Velha Gulóra pôs-se a gemer baixinho. As lágrimas minavam a dor concentrada em anos. Emerenciana ergueu-se, foi até a mãe, abraçou-a. Dona Mariana condoeu-se também. Foi até a irmã, tocou-lhe os cachos, agachou-se diante dela e disse:
— Eu sei o quanto isso te faz sofrer, Maria. Me perdoe. Acho que não devia ter vindo aqui te aborrecer com essa história. Mas…
— Não há o que perdoar, Mariana – replicou Mãe Gulóra, fungando –. Você está certa em querer fazer justiça. E não tá errada em vir me procurar. Tem ano que você espera de mim uma atitude, eu sei. Você não pôde e não quer acreditar que meu amor por você tenha sido menor do que o que eu senti por ele, não é? Eu sei disso também. No fundo, você quer que a gente volte a ser irmã de novo. É como se fosse assim uma maneira, um jeito de compensar tudo aquilo que você perdeu, não é? Eu sei. Tudo bem: acho muito justo. Diga, o que você quer que eu faça?

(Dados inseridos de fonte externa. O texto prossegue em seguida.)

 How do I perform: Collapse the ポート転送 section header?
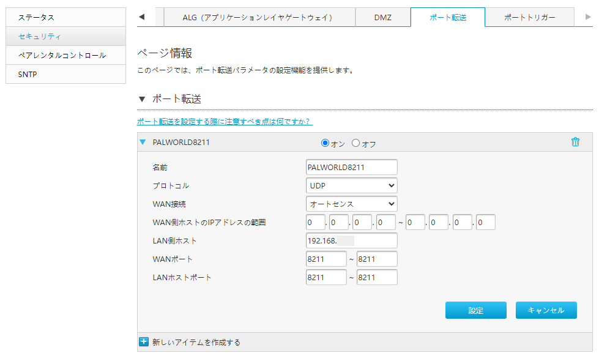[x=143, y=99]
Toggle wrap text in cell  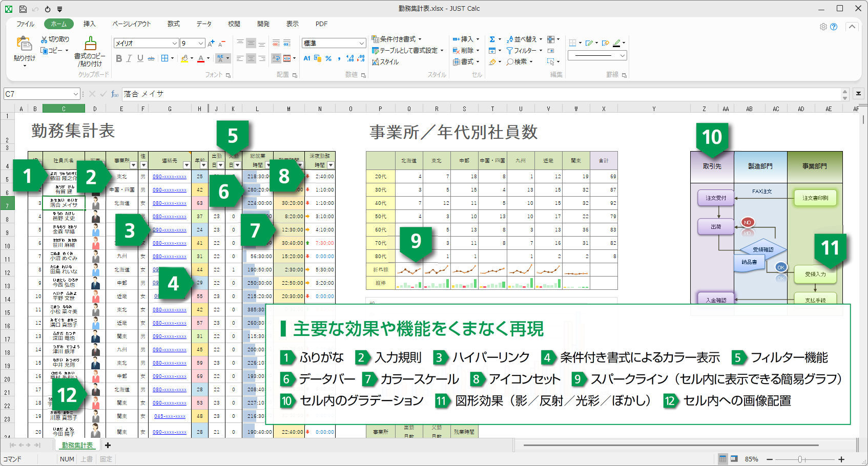coord(276,58)
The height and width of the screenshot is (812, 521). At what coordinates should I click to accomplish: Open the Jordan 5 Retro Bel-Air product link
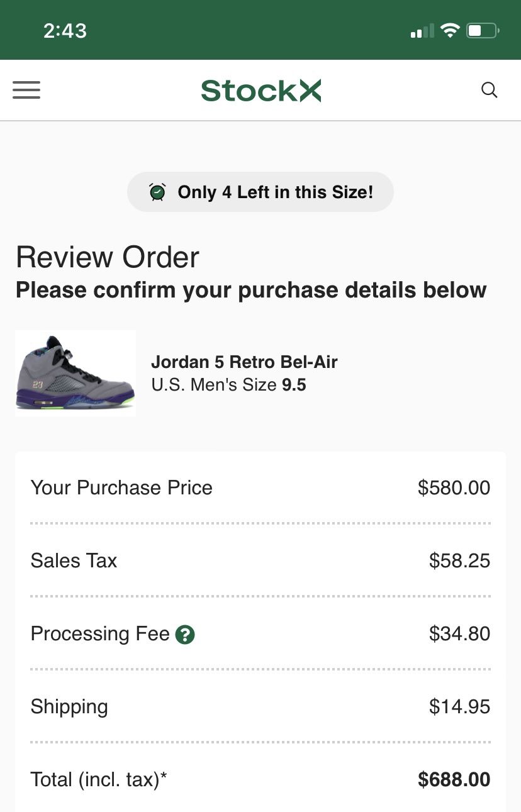click(x=245, y=362)
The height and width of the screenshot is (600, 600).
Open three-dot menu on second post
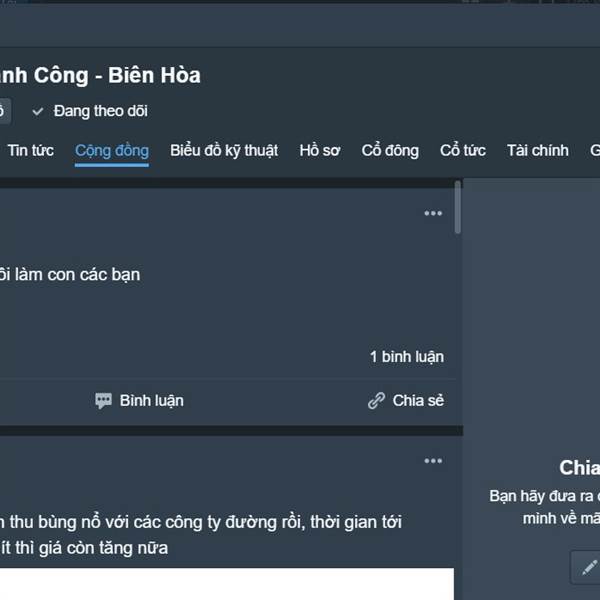[x=433, y=461]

Dona Mariana, olhos a escorrer lágrimas, ficou sem ação diante da irmã. Que capacidade era aquela de traduzir anos de agonia? De onde vinha aquilo tudo tão justo e certeiro? Abraçou sua Maria e puseram-se as duas a soluçar diante da pequena audiência. Emerenciana acompanhava a cena em lágrimas. Tenório parecia de pedra, os nervos tensos, os braços apertados sobre o peito. Lucinda desfazia-se em água e sal, tomada por toda aquela história para ela inesperada. Leonardo, olhos arregalados, assustado, lutava com os próprios sentimentos.
Lá fora alguém bateu palmas. Emerenciana foi ver quem era.